### Consegna
Nel testo sugli abitanti del mare, che ruolo ha il granchio nel cartone animato La Sirenetta?

### Testo mostrato
Chi pensando alla vastità dell’oceano non s’immagina un gruppo di delfini che salta e gioca in totale libertà? Ecco, vi presento i mammiferi marini, grandi abitanti pelagici degli oceani. Anche le balene, i tursiopi, i grampi o le orche appartengono a questa famiglia. Sono fra i più grandi abitanti dei mari e sono in tutto e per tutto simili ai pesci tranne per quello che riguarda la respirazione e la riproduzione. Infatti, i mammiferi hanno la necessità di respirare aria perché non hanno le branchie ma un sifone da cui prendono e sbattono fuori aria emergendo in superficie.

La riproduzione è uguale a quella degli esseri umani: i piccoli sono pochi e hanno un periodo di gestazione, differente da specie a specie, prima di essere partoriti dalla madre. Al contrario i pesci depongono le uova in grandi quantità.

I crostacei

Il crostaceo più conosciuto è indubbiamente il granchio, visibile in gran quantità sugli scogli che affolliamo durante l’estate, pronto a cibarsi delle briciole del nostro pranzo. Nel cartone animato della Disney, La Sirenetta, lo vediamo rappresentato come musicista di corte del re Tritone. Non so se i granchi abbiano un buon senso della musica, sta di fatto che sia in Profondo Blu sia in Pianeta Blu, incontriamo alcuni di loro che si cimentano in buffi balletti.

### Materiale fornito

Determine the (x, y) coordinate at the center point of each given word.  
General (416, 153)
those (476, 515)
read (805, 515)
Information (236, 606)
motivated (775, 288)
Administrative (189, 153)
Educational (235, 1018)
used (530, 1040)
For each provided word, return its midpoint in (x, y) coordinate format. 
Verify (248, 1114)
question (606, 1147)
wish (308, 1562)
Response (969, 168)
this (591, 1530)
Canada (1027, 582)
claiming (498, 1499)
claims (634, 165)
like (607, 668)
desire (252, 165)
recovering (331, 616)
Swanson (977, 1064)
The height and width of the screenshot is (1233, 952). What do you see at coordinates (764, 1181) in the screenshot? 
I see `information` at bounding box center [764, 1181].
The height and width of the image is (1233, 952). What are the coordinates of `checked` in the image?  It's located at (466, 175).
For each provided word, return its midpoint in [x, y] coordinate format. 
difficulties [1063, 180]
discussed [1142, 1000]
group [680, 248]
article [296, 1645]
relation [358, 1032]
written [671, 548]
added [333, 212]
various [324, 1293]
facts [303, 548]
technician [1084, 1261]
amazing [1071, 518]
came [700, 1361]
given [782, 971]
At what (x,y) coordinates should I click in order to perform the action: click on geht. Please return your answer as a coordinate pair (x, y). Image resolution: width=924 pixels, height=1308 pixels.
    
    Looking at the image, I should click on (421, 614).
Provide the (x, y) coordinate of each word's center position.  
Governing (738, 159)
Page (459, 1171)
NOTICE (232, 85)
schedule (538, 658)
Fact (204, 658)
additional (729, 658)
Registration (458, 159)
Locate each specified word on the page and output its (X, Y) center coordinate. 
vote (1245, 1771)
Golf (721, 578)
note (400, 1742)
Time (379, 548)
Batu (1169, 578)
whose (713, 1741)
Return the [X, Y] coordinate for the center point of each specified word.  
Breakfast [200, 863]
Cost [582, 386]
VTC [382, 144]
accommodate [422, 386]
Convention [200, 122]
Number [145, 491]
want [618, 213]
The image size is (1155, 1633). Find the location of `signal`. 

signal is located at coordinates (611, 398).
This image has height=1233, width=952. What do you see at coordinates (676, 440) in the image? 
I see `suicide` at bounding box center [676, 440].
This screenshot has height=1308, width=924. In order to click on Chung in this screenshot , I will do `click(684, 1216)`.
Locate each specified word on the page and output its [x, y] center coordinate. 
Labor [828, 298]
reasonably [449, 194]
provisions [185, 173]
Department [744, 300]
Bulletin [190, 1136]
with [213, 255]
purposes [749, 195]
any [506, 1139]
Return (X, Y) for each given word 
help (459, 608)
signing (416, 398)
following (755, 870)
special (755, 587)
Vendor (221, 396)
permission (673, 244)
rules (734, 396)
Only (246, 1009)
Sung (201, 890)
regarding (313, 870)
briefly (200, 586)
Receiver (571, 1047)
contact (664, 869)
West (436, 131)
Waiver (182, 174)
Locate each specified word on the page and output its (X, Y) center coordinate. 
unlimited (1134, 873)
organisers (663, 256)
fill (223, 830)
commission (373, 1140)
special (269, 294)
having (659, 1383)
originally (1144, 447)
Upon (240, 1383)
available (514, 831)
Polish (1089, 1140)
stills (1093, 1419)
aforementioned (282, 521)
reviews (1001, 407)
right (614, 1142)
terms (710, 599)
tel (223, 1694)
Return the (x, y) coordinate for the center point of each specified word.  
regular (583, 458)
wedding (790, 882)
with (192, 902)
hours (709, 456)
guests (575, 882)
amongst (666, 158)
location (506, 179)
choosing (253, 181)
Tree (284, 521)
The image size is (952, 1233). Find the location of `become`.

### Risposta
È il musicista di corte del re Tritone.